R.L. : Il y a un fait qu’il faut d’abord analyser. C’est que dans les années 90, on a vu Houphouët discuter avec Laurent Gbagbo, disons avec son opposition, sur certains points de la vie sociopolitique du pays. Même si cela ne débouchait sur rien de concret, mais au moins, la population avait le sentiment que la classe politique se parlait et cela avait l’avantage de faire baisser les tensions. Mais depuis que Gbagbo est arrivé, en tout cas si ma mémoire est bonne, il n’a jamais pris l’initiative de rencontrer son opposition pour discuter avec elle. Non seulement, il la combat, ce qui est normal, mais il la méprise, ce qui n’est pas une bonne chose.

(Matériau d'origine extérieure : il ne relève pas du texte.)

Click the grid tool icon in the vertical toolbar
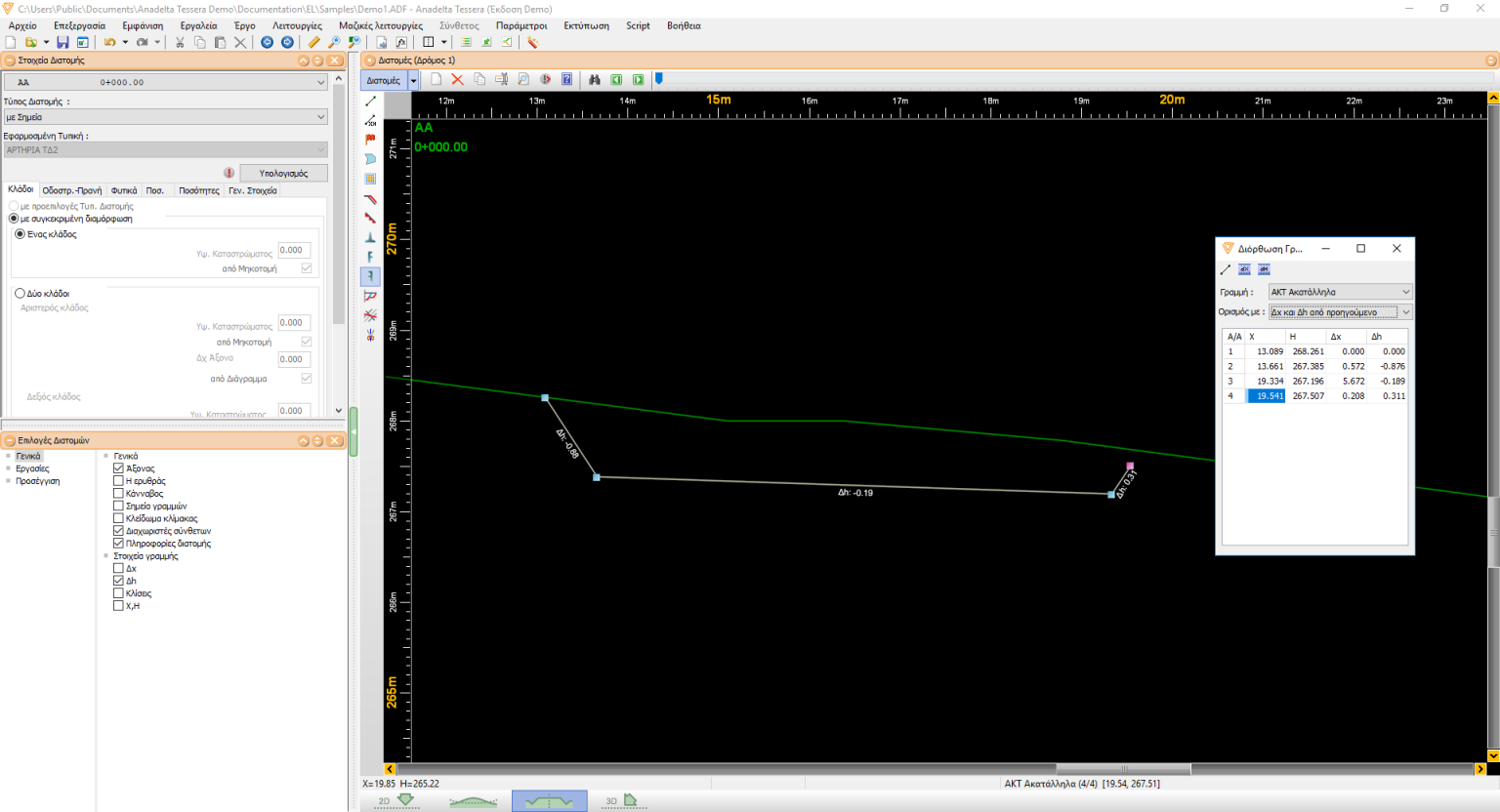1500x812 pixels. click(x=370, y=179)
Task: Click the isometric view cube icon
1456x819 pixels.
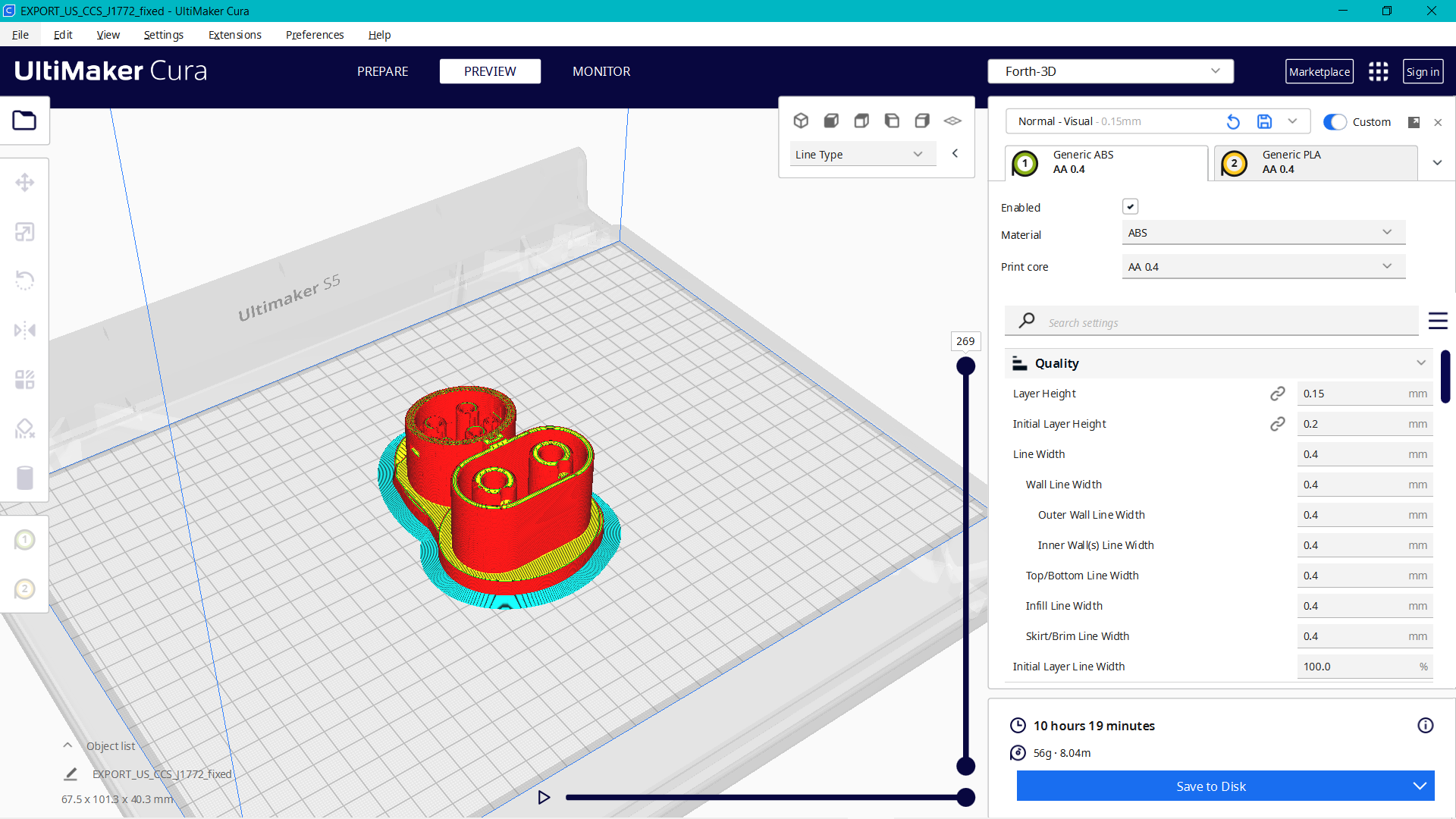Action: tap(801, 120)
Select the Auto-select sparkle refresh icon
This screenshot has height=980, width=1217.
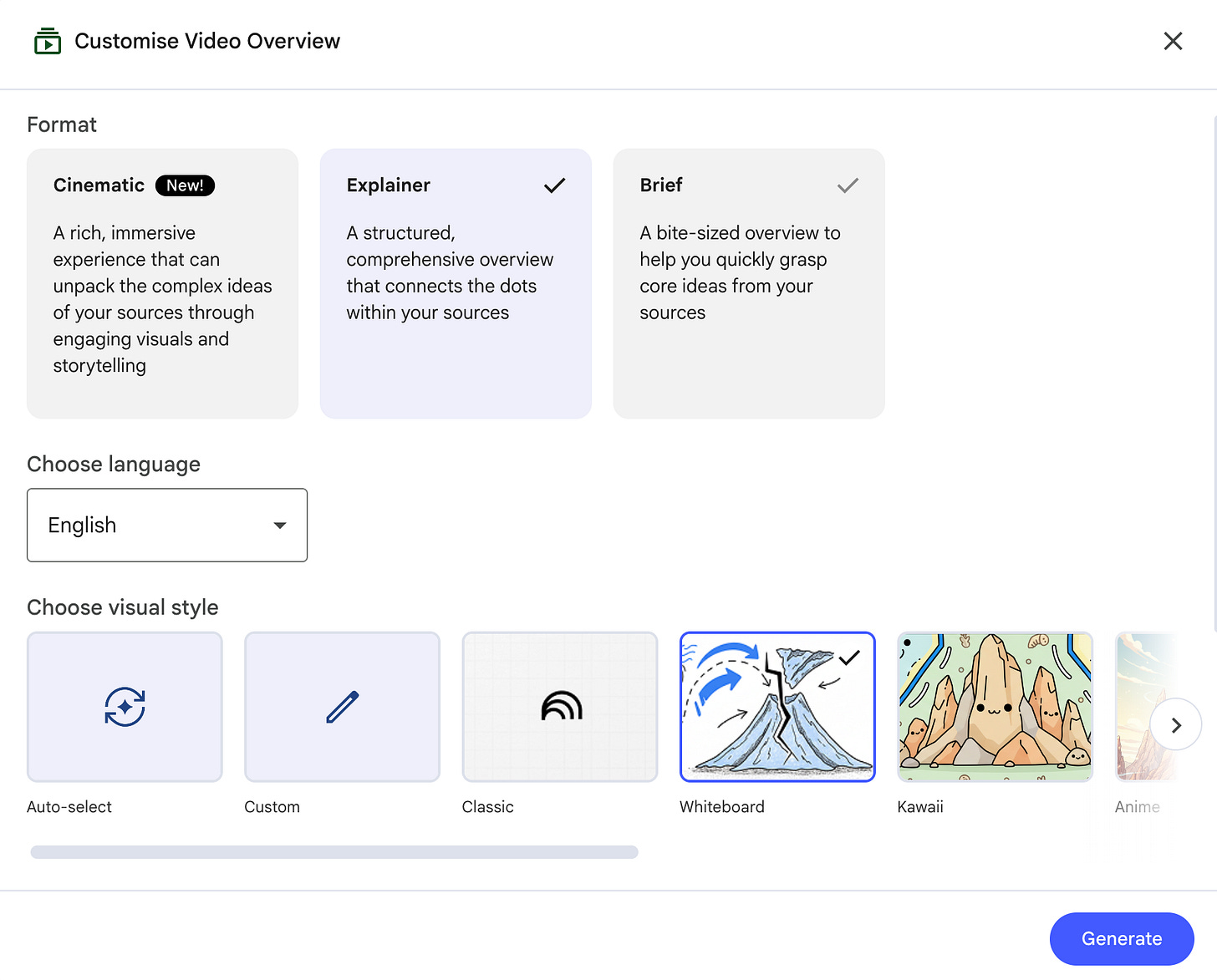coord(125,707)
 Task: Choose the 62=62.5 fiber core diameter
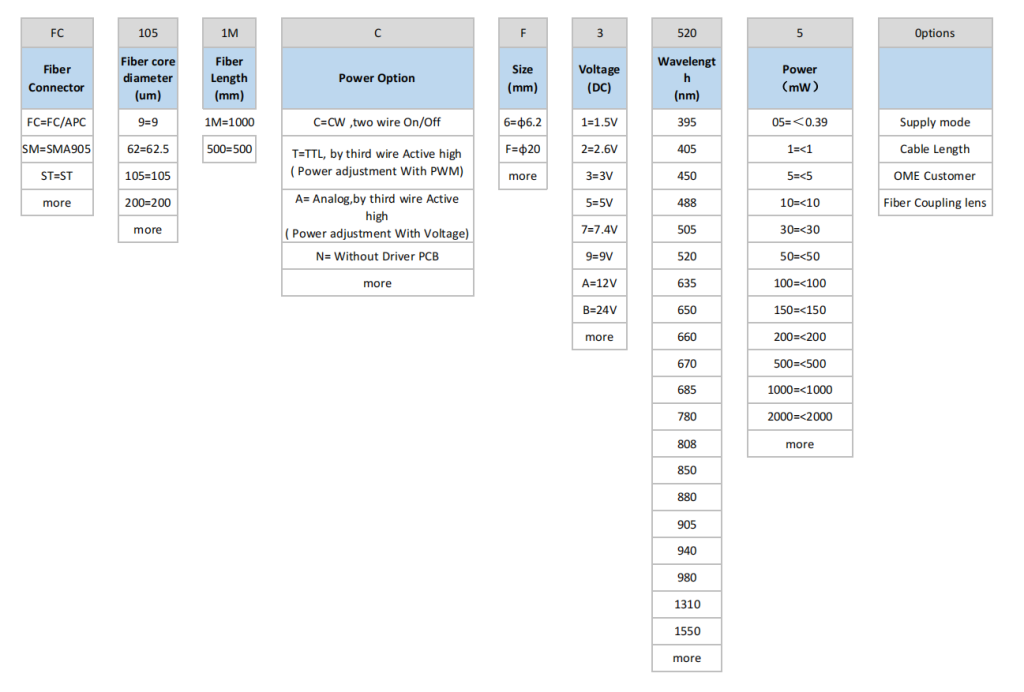point(147,149)
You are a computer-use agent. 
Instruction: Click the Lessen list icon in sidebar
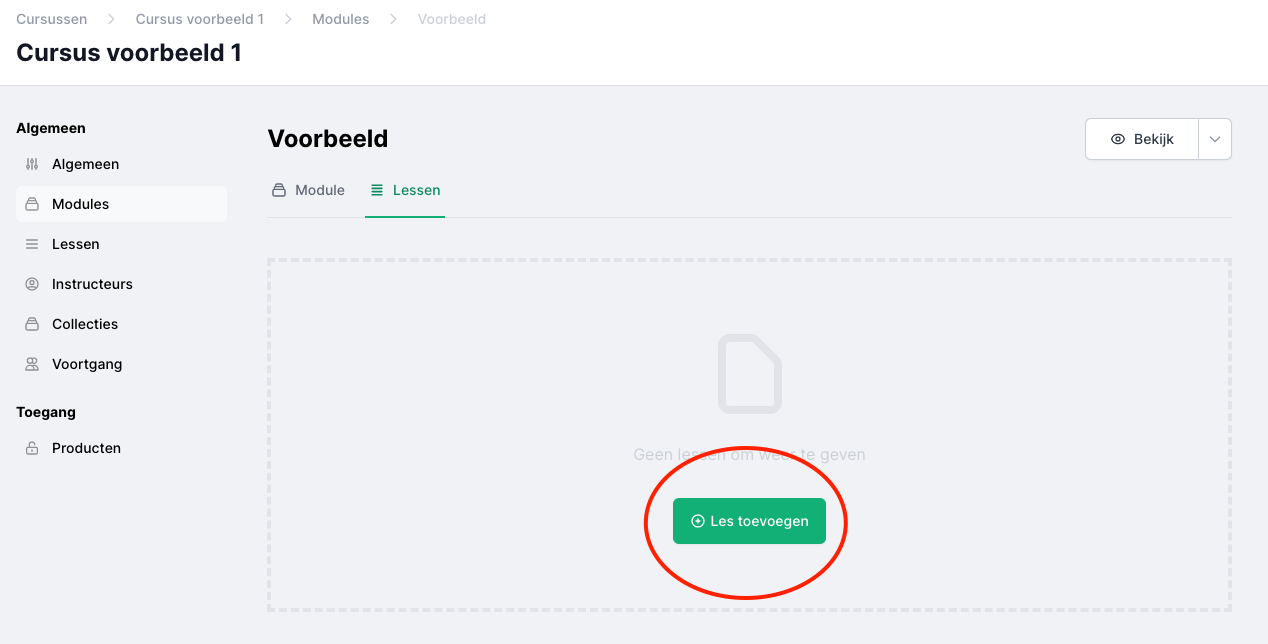[x=32, y=244]
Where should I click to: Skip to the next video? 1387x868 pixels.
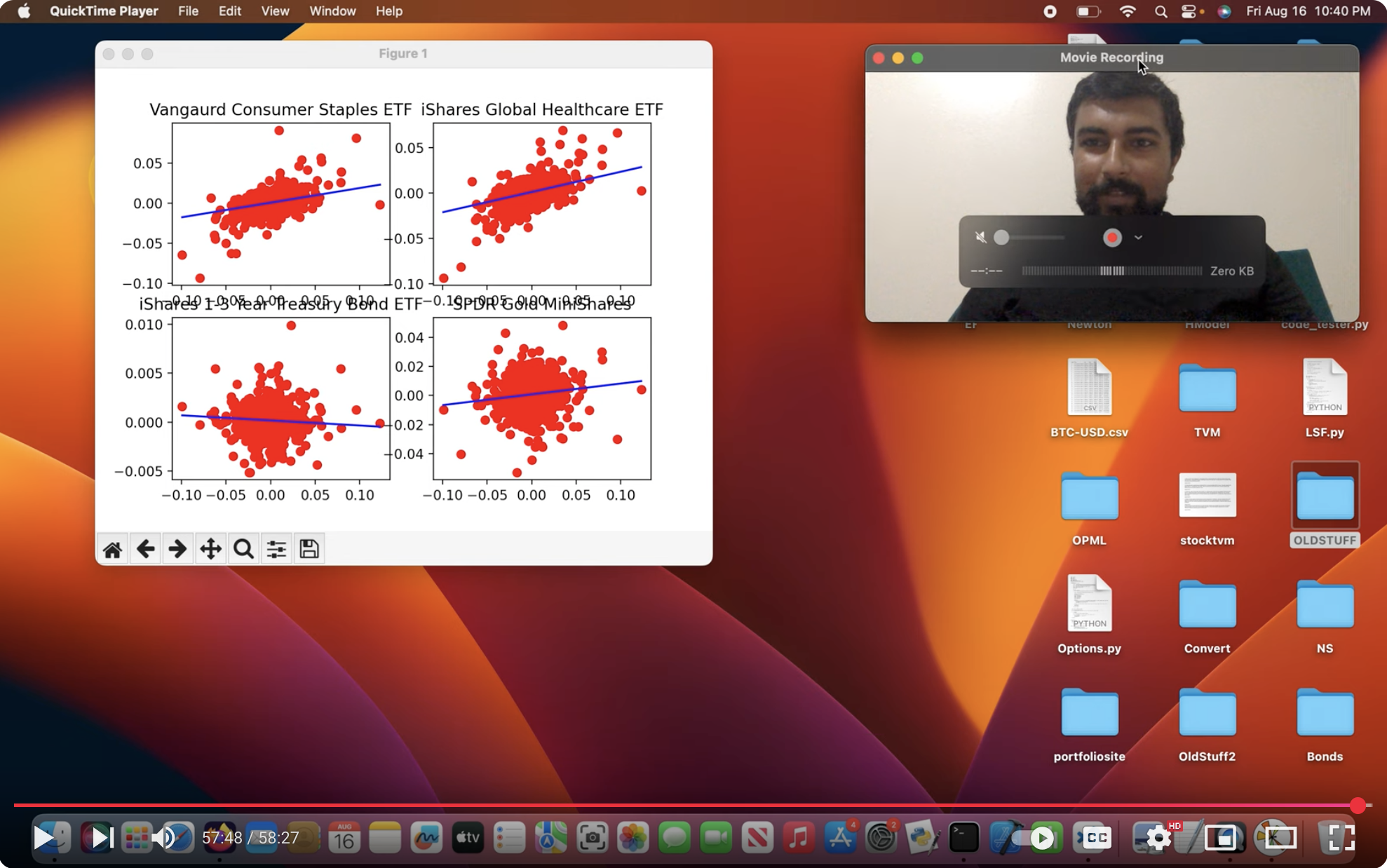(102, 838)
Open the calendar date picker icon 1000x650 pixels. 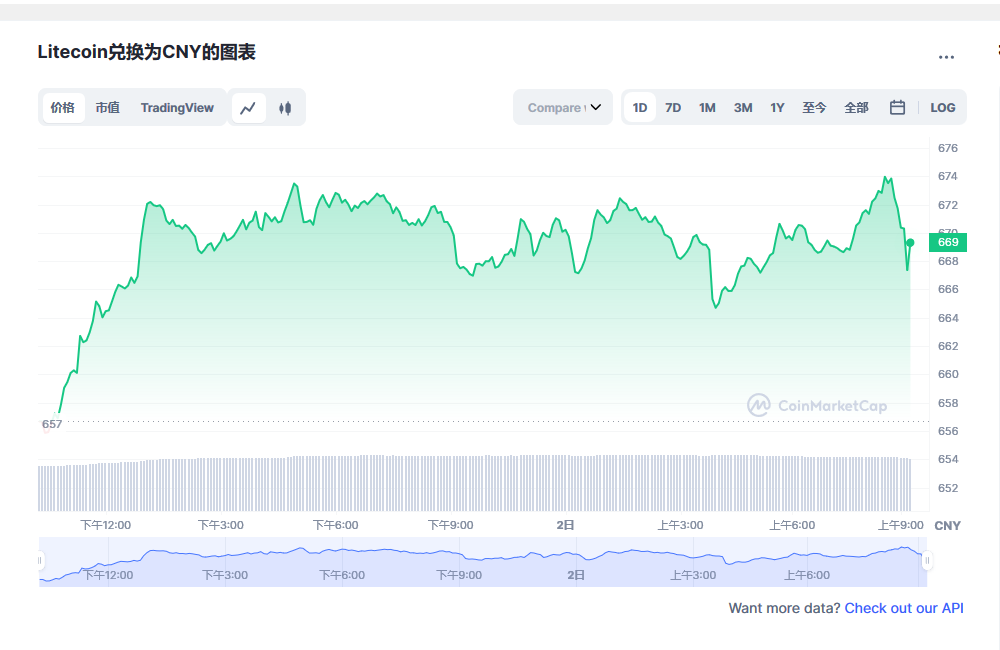897,107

L.P. : Il y a eu le Forum de la réconciliation nationale…
R.L : Au Forum, il ne s’agissait pas d’une rencontre entre Gbagbo et ses opposants. Chacun est venu dire ce qu’il pensait avant de partir. Et même là, qu’a-t-il fait des recommandations issues de ce Forum ? Rien du tout. Il avait même prévenu, en disant que le Forum n’était pas un gouvernement-bis et donc qu’il ne s’agissait qu’un groupe de réflexion. Ce qui voulait dire que les recommandations du Forum ne représentait pas grande chose à ses yeux. Il a eu tort.